[RECORD SET]

________________________________________

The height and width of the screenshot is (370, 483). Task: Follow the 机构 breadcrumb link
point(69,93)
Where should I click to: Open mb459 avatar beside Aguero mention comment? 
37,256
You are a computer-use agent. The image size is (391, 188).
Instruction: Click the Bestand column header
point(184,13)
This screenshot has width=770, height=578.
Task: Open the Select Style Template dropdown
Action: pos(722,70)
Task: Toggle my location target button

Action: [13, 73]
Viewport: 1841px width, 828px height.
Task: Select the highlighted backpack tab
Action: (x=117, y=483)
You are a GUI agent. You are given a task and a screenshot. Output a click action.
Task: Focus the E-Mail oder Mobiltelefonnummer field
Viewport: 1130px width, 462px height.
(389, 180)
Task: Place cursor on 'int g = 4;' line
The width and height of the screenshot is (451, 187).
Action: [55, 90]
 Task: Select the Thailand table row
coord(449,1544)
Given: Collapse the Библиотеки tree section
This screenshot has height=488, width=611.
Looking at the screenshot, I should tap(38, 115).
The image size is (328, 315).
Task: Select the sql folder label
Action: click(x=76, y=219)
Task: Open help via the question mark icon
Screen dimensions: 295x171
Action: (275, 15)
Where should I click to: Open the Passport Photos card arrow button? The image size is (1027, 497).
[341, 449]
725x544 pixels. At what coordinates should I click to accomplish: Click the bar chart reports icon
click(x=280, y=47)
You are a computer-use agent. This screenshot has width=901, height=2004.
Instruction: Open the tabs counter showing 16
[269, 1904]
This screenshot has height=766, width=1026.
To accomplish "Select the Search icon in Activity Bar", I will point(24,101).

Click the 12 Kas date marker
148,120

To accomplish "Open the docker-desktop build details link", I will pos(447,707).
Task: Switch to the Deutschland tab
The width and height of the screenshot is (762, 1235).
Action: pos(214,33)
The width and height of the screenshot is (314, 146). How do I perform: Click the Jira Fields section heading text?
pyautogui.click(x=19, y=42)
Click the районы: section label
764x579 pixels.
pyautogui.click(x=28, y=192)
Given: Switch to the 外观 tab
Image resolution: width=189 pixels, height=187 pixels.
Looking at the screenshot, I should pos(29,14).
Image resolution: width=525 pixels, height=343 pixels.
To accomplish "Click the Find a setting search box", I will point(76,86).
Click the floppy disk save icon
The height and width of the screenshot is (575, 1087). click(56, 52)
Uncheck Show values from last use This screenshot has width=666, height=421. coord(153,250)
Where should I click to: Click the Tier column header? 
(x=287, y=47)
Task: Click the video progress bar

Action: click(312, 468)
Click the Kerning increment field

________________________________________

[TASK STATEMENT] Write out, word for word, all lines from the line that holds "Image resolution: width=189" through the last line of the listing, with both end lines kept.

[ANSWER BOX]
Image resolution: width=189 pixels, height=187 pixels.
Looking at the screenshot, I should pos(29,14).
Image resolution: width=525 pixels, height=343 pixels.
To accomplish "Click the Find a setting search box", I will point(76,86).
Click the floppy disk save icon
The height and width of the screenshot is (575, 1087). click(56, 52)
Uncheck Show values from last use This screenshot has width=666, height=421. coord(153,250)
Where should I click to: Click the Tier column header? 
(x=287, y=47)
Task: Click the video progress bar

Action: click(312, 468)
Click the Kerning increment field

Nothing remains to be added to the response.